Além de alguns gestos para a posteridade, Marley não era militante do black power. Pretendia se estabelecer como estrela internacional e, para isso, colaborava com executivos de gravadoras, publicitários, jornalistas brancos. Ele foi pessoalmente responsável por fazer com que muitos jornalistas de visita à Jamaica passassem ilesos no que, apesar do verniz turístico, era um país de (perdão) Terceiro Mundo, com um venenoso clima racial e uma violência brutal. Ainda está por ser feito o retrato de Marley como homem de negócios em escala jamaicana, empenhado em controlar os meios de produção com o Tuff Gong, estúdio e gravadora. Procurava ganhar o público negro, o que explica suas custosas aproximações à África e a humildade de tocar como abertura de grupos em certa decadência, como o Sly & the Family Stone e o The Commodores.
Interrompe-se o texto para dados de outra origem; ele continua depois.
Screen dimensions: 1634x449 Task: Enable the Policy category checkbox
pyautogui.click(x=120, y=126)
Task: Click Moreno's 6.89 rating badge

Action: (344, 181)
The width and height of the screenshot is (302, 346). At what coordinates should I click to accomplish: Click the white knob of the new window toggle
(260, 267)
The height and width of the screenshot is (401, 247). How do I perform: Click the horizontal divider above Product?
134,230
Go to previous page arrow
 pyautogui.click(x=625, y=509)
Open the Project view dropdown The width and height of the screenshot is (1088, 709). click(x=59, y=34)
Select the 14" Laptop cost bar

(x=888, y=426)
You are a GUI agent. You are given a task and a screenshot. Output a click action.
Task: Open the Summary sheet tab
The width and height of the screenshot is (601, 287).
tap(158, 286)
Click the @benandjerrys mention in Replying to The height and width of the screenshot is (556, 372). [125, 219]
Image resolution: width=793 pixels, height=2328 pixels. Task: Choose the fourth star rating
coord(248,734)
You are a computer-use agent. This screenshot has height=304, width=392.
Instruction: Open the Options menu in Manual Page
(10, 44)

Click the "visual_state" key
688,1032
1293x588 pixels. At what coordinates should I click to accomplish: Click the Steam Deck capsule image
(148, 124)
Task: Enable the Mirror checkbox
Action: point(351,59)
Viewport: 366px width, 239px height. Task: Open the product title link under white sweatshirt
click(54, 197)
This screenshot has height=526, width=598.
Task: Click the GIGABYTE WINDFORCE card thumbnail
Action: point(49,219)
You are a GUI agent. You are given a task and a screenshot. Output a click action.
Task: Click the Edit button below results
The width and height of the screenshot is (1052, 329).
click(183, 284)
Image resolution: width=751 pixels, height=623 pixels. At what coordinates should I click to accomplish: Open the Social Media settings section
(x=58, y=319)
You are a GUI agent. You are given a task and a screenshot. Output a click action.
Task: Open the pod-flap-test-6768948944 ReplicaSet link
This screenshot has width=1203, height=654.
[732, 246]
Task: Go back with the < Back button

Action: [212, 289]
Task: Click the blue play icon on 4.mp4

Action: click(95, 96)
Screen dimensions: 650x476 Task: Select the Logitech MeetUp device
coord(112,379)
Sua prudência empresarial não foi suficiente quando ficou doente. Os preconceitos rastafári (contra a medicina tradicional) impediam que ele procurasse tratamentos sensatos para o melanoma, ainda que por fim tenha optado por duvidosas terapias alternativas. Os sábios locais davam conselhos inúteis: somente as mulheres que o cercavam se atreveram a cortar seus dreadlocks que o impediam de dormir quando estava doente. Os mesmos mentores o dissuadiram de fazer testamento, apesar de deixar várias mulheres, pelo menos 11 filhos e uma confusão contratual. Exércitos de advogados consumiram milhões de dólares em batalhas judiciais entre supostos herdeiros, administradores de seu legado e antigos sócios que almejavam uma fatia do bolo. Poucos ficaram contentes.